Just as we thought that she was turning the corner, her husband demanded that all treatment be withheld. He claimed to have ‘exhausted all resources treating his wife for years’. Though it was a tough decision, which he was guilty about, he had no option but to give up on his wife for want of money.

His request to ‘pull the plug’ on his wife who was improving had her treating team disappointed as well as taken aback. We were torn between a patient who was improving to treatment from near-death and her husband who wanted treatment for his wife stopped, because he didn’t have the money, which if complied with meant certain death.

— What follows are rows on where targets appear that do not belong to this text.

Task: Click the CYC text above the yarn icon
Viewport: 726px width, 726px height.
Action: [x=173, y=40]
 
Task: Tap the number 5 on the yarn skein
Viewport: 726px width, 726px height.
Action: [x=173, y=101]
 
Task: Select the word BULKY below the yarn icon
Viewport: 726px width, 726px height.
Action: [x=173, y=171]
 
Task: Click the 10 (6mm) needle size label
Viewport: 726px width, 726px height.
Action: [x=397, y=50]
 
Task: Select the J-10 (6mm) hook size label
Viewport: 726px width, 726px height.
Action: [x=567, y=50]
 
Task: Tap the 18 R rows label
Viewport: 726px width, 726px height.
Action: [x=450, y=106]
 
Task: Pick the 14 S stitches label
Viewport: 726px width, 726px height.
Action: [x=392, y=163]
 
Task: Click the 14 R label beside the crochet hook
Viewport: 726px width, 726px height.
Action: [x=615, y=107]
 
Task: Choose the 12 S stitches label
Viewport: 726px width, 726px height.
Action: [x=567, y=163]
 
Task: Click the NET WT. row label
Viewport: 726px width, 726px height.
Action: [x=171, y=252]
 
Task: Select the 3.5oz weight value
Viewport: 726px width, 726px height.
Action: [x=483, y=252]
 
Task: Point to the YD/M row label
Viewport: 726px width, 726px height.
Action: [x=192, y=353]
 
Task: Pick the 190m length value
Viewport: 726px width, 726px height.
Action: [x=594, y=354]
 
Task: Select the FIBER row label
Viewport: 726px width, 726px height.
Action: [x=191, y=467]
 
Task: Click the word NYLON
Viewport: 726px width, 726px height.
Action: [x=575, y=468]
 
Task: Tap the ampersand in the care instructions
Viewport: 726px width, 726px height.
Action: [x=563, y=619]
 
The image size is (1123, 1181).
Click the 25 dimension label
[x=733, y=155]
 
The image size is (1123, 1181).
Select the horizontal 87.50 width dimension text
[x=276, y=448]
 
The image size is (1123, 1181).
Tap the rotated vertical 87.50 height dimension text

This isn’t an isolated incident played out in hospitals. Modern Medicare isn’t cheap anymore. It inflicts huge financial burden on families, irrespective of their financial wherewithal. While healthcare personnel go about the difficult preposition of treating patients who need to surmount many an odd, their families run from pillar to post raising money to pay mounting bills. In India where healthcare insurance does not measure up to patients’ needs, doctors are often asked to ‘stop treatment’, which could be easily complied with in patients who’re over the hill, for whom treatment is futile, but is a catch twenty two situation in a patient like the one I was involved in treating. Medical personnel, hospital managements and the government need to put their heads together to promulgate measures that would make the very prospect of treating diseases less cumbersome, especially for families of those patients who are improving to treatment, and lack the financial clout to take treatment to its entirety.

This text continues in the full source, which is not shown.